Sunday, May 11, 2008

::a Mother's Day to remember::

For the past five years, Mother's Day has been a painful reminder of our infertility. As we waited and prayed, this holiday (while I was thankful for my mom!!) always struck a painful chord in my heart.

This year...it's different.

For the first time, this day did not bring any hurt with it. Instead, my heart was full of excitement about our upcoming adoption.

::

When I woke William up this morning to get ready for church, he surprised me with my first Mother's Day gift. He pulled out a Mother's Day card and a onesie that we had registered for. He wanted to acknowledge that I am a mom-to-be and to celebrate our "paper pregnancy" as many people refer to the adoption process. It will not surprise you that I was in tears in a matter of seconds!! As I clung to my dear husband's arms, tears of hope and thankfulness streamed down my face.

I am blessed beyond belief.




The onesie says "Party at my crib 2 a.m."


A glimpse of the nursery.



I spend a few minutes in this room every day, sitting in my rocker and praying for our baby, the birth mom, and us as future parents. It is SUCH a relief to have hope for our future.

My last homestudy meeting is on Tuesday. We submitted our profile on Friday; the social worker says it all looks good. She has a potential match for us!! We are super excited. All our friends and family are planning showers for us--it's SO strange being on the receiving end of all of this!! So far, there are 5 showers on the roster!! We are blessed.

I hope you are all hanging in there on this day that can be so difficult for those of us who are infertile or who have recurrent pregnancy loss. You are in my thoughts and prayers.

After my husband (who is the pastor) had all the moms stand while he prayed over them, the teenage son of a good friend of mine leaned over to his mom and said, "This is the last year Ms.

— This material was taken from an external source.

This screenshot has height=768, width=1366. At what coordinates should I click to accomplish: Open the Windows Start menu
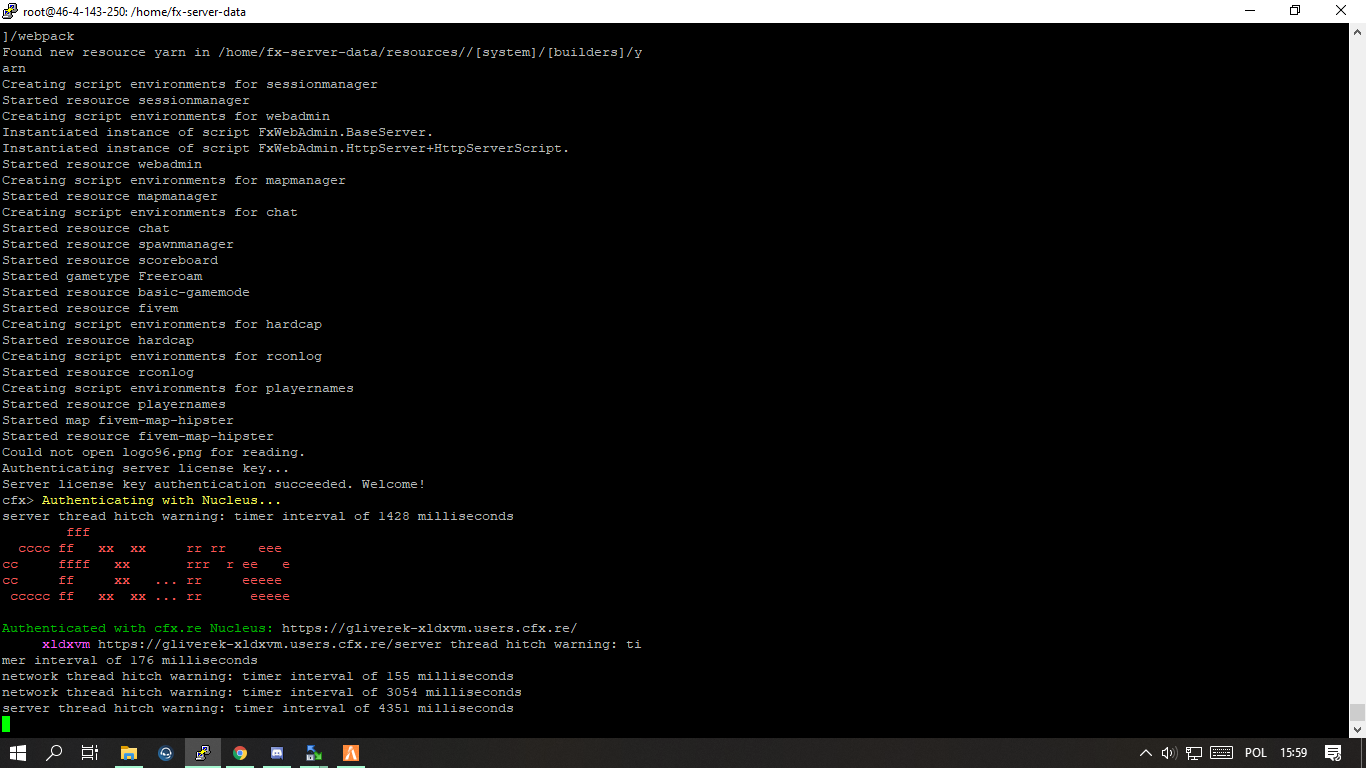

Glenna won't get to stand during this time."
I LOVE that our church, family, and friends are so excited for us!!!

Personally, I can't say enough how blessed I feel--how markedly different this day feels for me than it has for the past few years. The Lord has been abundantly good to me...I do NOT deserve it.

XOXOX,
glenna

12 comments:

The Curly One said...

best of luck to you :)

erin said...

I have been thinking of you today, and I'm so glad that this Mother's Day is one of hope and anticipation. The nursery looks great, and that onesie is adorable! I'm truly so thrilled for you and William.

Hope said...

I was so glad to see your post. Reading it brought tears to my eyes, happy tears that this is the first of many mother's days for you!!

Your sweet husband was so thoughtful. I am so very excited for you. Your hope is infectious!

Mama Bear said...

I love your nursery!! wow a potential match already!! that is exciting -- and yeah I hope you are ready for the 2:am parties! we have had several of those - actually just the other night - ya know one of the party to you puke kind! lol!

Becky said...

I spent a good part of today praying for all the women that find this day so very difficult. What a joy to read of the wonderful day that you had! What a dear, sweet husband!
The nursery is wonderful...very gender neutral since you won't know!
I remember doing the same thing before the adoption of both of my children...sitting in the room praying, every day!
After dealing with infertility, the 2:00 a.m. parties are so much sweeter and you don't care AT ALL!!
Blessings!! So excited for what God has in store for you!!

Alex & Jill said...

What a sweet thing for your husband to do! I started tearing up just reading about your day.

The nursery looks great and I can't wait to see pics of your little one in there as well!

Praying for you guys and the whole adoption process...

Elaine said...

Glenna,
You have the paper pregnancy glow! I am so excited for you, and unbelievably thankful that this day didn't hurt so much. You are going to be such a wonderful Mommy to a very lucky little baby.
Very inspirational post!

In Search of Morning Sickness said...

You have a precious husband and church.... I just loved those pictures.

You know, I want to tell you that your heart in all this adoption journey has been the most beautiful gem to get a glimpse of. I have seen you transform even just online, I can't imagine what it appears like in person. You more than anyone else have softened and excited my heart about the adoption option that awaits us in the future sometime. Thank you for your humility, honesty, and for being an example of Christ's work in your life.

Anonymous said...

I stumbled on your blog and I just want to say that you have an amazing husband. I am excited for you that next mother's day will be a wonderful and joyous occasion.
I love the nursery and any little boy or girl will be so greatful to have such a wonderful loving home.

Eric and Emily B. said...

I love the nursery!! I can't wait to see whether you'll be getting a girl or a boy!!

Gretchen said...

I was so happy to read that your mother's day was exciting and about your impending match. My prayers are with you that the process keeps along at a speedy, and you will have your child in your arms very soon.

Alison said...

As I sit here unable to hold back tears from reading your post and with such a heavy, heavy heart, you bring me hope. I can barely feel it but it is there and I am so thankful, thankful for you and your post and the honor I have to read it. Thank you.